- [DESCRIPTION OF THE TASK] Please transcribe the entries below exactly as they appear, line for line.
┄┄┄┄┄┄
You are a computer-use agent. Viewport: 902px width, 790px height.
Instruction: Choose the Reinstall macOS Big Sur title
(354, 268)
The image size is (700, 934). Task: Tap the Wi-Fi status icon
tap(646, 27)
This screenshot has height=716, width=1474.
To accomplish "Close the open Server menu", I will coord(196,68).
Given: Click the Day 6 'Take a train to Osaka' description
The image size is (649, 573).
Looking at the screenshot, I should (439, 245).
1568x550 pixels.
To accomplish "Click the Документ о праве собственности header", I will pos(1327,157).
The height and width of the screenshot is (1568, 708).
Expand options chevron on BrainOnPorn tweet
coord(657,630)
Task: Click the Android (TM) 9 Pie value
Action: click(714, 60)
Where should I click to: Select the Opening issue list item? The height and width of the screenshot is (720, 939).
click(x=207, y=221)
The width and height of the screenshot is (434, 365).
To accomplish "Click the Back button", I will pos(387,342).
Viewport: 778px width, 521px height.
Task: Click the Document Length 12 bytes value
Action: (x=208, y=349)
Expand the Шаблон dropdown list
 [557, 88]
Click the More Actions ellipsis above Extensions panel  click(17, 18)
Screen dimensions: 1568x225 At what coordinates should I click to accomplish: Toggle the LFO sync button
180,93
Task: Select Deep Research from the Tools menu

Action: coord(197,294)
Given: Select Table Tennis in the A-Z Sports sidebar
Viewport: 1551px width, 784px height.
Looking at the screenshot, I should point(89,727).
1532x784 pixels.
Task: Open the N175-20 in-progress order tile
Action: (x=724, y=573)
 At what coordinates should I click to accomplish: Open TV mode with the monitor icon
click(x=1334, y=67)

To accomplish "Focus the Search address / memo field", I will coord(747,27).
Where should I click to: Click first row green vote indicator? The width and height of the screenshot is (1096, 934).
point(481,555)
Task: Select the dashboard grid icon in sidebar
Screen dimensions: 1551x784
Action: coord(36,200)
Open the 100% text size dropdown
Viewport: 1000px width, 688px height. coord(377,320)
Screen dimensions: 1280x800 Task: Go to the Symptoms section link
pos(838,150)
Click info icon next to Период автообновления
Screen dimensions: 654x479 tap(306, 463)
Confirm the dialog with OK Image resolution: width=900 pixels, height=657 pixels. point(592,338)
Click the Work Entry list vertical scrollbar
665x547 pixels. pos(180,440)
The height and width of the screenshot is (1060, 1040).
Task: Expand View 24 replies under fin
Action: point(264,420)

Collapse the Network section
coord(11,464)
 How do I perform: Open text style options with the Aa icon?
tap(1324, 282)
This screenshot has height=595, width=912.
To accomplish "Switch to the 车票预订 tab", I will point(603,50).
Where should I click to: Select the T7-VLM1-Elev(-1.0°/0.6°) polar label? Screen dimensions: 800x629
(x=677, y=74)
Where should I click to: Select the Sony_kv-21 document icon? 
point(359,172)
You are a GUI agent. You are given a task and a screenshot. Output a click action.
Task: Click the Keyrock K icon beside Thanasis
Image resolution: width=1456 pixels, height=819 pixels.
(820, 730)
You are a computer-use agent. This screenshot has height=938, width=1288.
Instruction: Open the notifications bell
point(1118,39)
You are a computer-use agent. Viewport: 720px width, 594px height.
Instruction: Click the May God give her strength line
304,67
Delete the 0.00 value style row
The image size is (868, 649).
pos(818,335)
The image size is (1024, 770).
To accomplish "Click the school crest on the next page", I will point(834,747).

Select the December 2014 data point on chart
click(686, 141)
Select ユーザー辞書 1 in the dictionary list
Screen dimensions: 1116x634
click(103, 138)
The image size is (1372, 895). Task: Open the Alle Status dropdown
┄┄┄┄┄┄
- [EXPECTED OUTPUT]
You are a computer-use agent. Viewport: 902px width, 790px height.
Instruction: Choose the Reinstall macOS Big Sur title
(354, 268)
The image size is (700, 934). Task: Tap the Wi-Fi status icon
tap(646, 27)
This screenshot has height=716, width=1474.
To accomplish "Close the open Server menu", I will coord(196,68).
Given: Click the Day 6 'Take a train to Osaka' description
The image size is (649, 573).
Looking at the screenshot, I should (439, 245).
1568x550 pixels.
To accomplish "Click the Документ о праве собственности header", I will pos(1327,157).
The height and width of the screenshot is (1568, 708).
Expand options chevron on BrainOnPorn tweet
coord(657,630)
Task: Click the Android (TM) 9 Pie value
Action: click(714, 60)
Where should I click to: Select the Opening issue list item? The height and width of the screenshot is (720, 939).
click(x=207, y=221)
The width and height of the screenshot is (434, 365).
To accomplish "Click the Back button", I will pos(387,342).
Viewport: 778px width, 521px height.
Task: Click the Document Length 12 bytes value
Action: (x=208, y=349)
Expand the Шаблон dropdown list
 [557, 88]
Click the More Actions ellipsis above Extensions panel  click(17, 18)
Screen dimensions: 1568x225 At what coordinates should I click to accomplish: Toggle the LFO sync button
180,93
Task: Select Deep Research from the Tools menu

Action: coord(197,294)
Given: Select Table Tennis in the A-Z Sports sidebar
Viewport: 1551px width, 784px height.
Looking at the screenshot, I should point(89,727).
1532x784 pixels.
Task: Open the N175-20 in-progress order tile
Action: (x=724, y=573)
 At what coordinates should I click to accomplish: Open TV mode with the monitor icon
click(x=1334, y=67)

To accomplish "Focus the Search address / memo field", I will coord(747,27).
Where should I click to: Click first row green vote indicator? The width and height of the screenshot is (1096, 934).
point(481,555)
Task: Select the dashboard grid icon in sidebar
Screen dimensions: 1551x784
Action: coord(36,200)
Open the 100% text size dropdown
Viewport: 1000px width, 688px height. coord(377,320)
Screen dimensions: 1280x800 Task: Go to the Symptoms section link
pos(838,150)
Click info icon next to Период автообновления
Screen dimensions: 654x479 tap(306, 463)
Confirm the dialog with OK Image resolution: width=900 pixels, height=657 pixels. point(592,338)
Click the Work Entry list vertical scrollbar
665x547 pixels. pos(180,440)
The height and width of the screenshot is (1060, 1040).
Task: Expand View 24 replies under fin
Action: point(264,420)

Collapse the Network section
coord(11,464)
 How do I perform: Open text style options with the Aa icon?
tap(1324, 282)
This screenshot has height=595, width=912.
To accomplish "Switch to the 车票预订 tab", I will point(603,50).
Where should I click to: Select the T7-VLM1-Elev(-1.0°/0.6°) polar label? Screen dimensions: 800x629
(x=677, y=74)
Where should I click to: Select the Sony_kv-21 document icon? 
point(359,172)
You are a GUI agent. You are given a task and a screenshot. Output a click action.
Task: Click the Keyrock K icon beside Thanasis
Image resolution: width=1456 pixels, height=819 pixels.
(820, 730)
You are a computer-use agent. This screenshot has height=938, width=1288.
Instruction: Open the notifications bell
point(1118,39)
You are a computer-use agent. Viewport: 720px width, 594px height.
Instruction: Click the May God give her strength line
304,67
Delete the 0.00 value style row
The image size is (868, 649).
pos(818,335)
The image size is (1024, 770).
To accomplish "Click the school crest on the next page", I will point(834,747).

Select the December 2014 data point on chart
click(686, 141)
Select ユーザー辞書 1 in the dictionary list
Screen dimensions: 1116x634
click(103, 138)
The image size is (1372, 895). Task: Open the Alle Status dropdown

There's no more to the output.